[START Quoted passage]

To really see Tom at his happiest
and in his element, one would only need to take in a live music performance
with him. The last time Tom and I were at a show was at Cheatham (naturally)
right after I played a restaurant gig he’d booked for me. Tom rode with me to
the gig and spent the brief drive to our shared favorite venue extolling the virtues of
Courtney Patton and Kylie Rae Harris. I knew Kylie from Troubadour TX, but Courtney I hadn’t heard of. If
Tom dug her, though, I figured one of two things: she was a great artist, or
she wasn’t lacking in the looks department (or both). The music I heard that
night blew me away, something that doesn’t happen a lot these days, even though
I’m only thirtysomething. In true Big Tom fashion, his excitement couldn’t be
contained (much like his love of cheap, filling Mexican food) and during
Courtney and Kylie Rae’s set, he rattled off snippets about other shows of
theirs he’d seen or anecdotes about Courtney’s songwriting prowess, and this
was on a night when the “Listening Room Night. Please Be Quiet” sign was taped
to the front door. Sorry about that, Kent. :)

[END Quoted passage]
[START Data lines]

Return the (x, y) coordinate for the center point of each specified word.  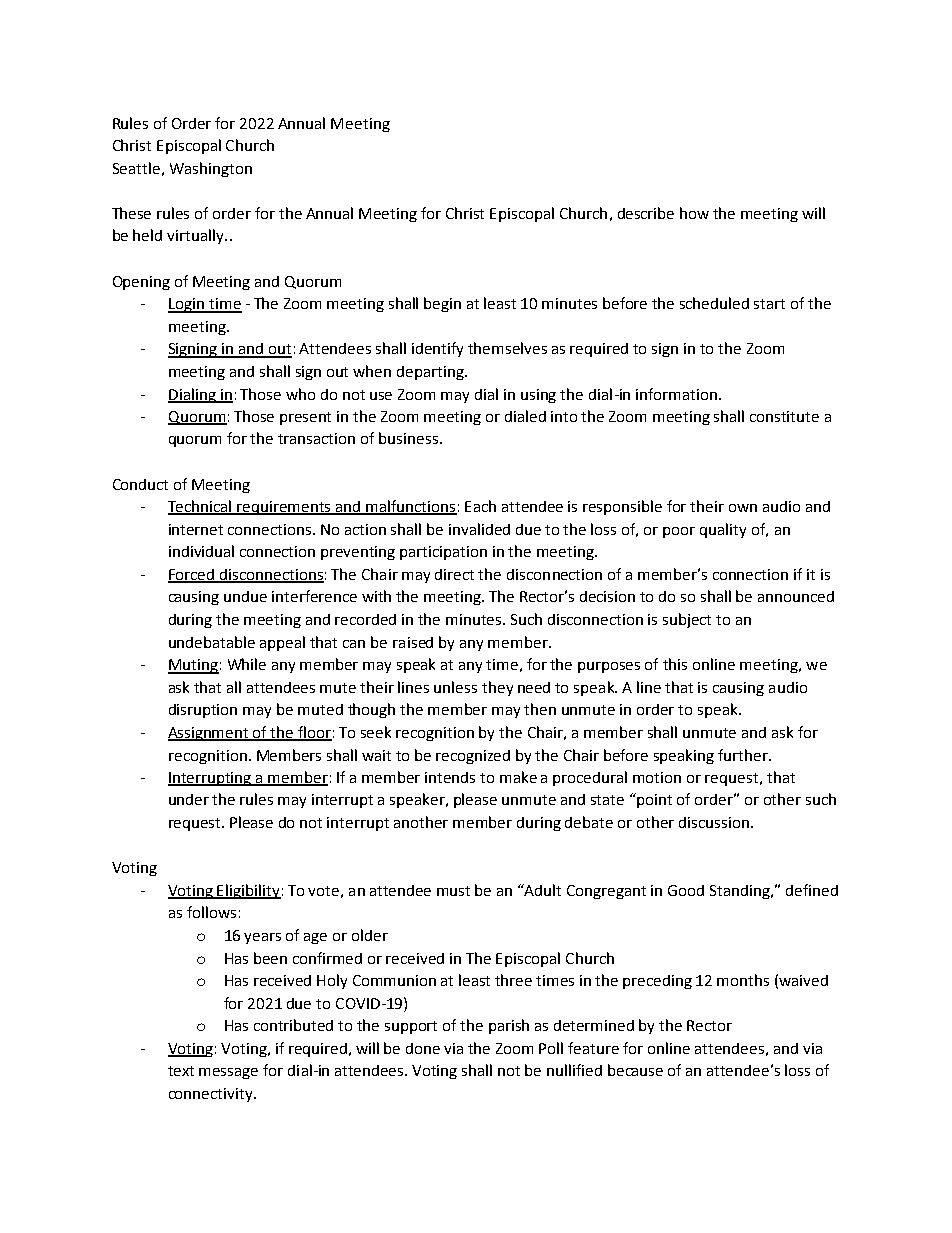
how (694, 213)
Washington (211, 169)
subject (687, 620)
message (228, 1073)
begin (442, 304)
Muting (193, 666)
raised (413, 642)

[END Data lines]

## Problem to solve
Carry on the recollection of seeing Courtney Patton and Kylie Rae Harris with Tom at Cheatham, starting right after its final sentence.

## Right answer
I’ve been lucky to have a lot of
praise given to me and my musical efforts, but one of the comments I will
always treasure is what Tom told me at a party one night about my Winter Garden album. I told him that I
was getting ready to start recording a new album (a project that is still in
the works) and Tom asked if I’d been writing. I told him about some of the
(then) new songs I was so proud of, and Tom said, “Really looking forward to
it. The Winter Garden album is just
so good. I love those songs on there.” That sort of thing floored me, especially
considering how high Tom’s standards were. He didn’t hold back his opinions on
music. He was friends with Stoney LaRue and had worked with him, but even so,
he wasn’t afraid to tell him that he didn’t think his last album was up to
snuff. On the positive side of his critical eye, I’d found out from the last
visit I had with Tom that he’d placed Matt Harlan’s Bow and Be Simple album as Number One (it is a masterpiece, by the
way) for a column he was writing, a year-end “best of Texas Music” type list,
for Lone Star Music magazine, I think. Matt was tickled pretty pink when I told
him about that, and he’s won just about every major songwriting award you can
think of.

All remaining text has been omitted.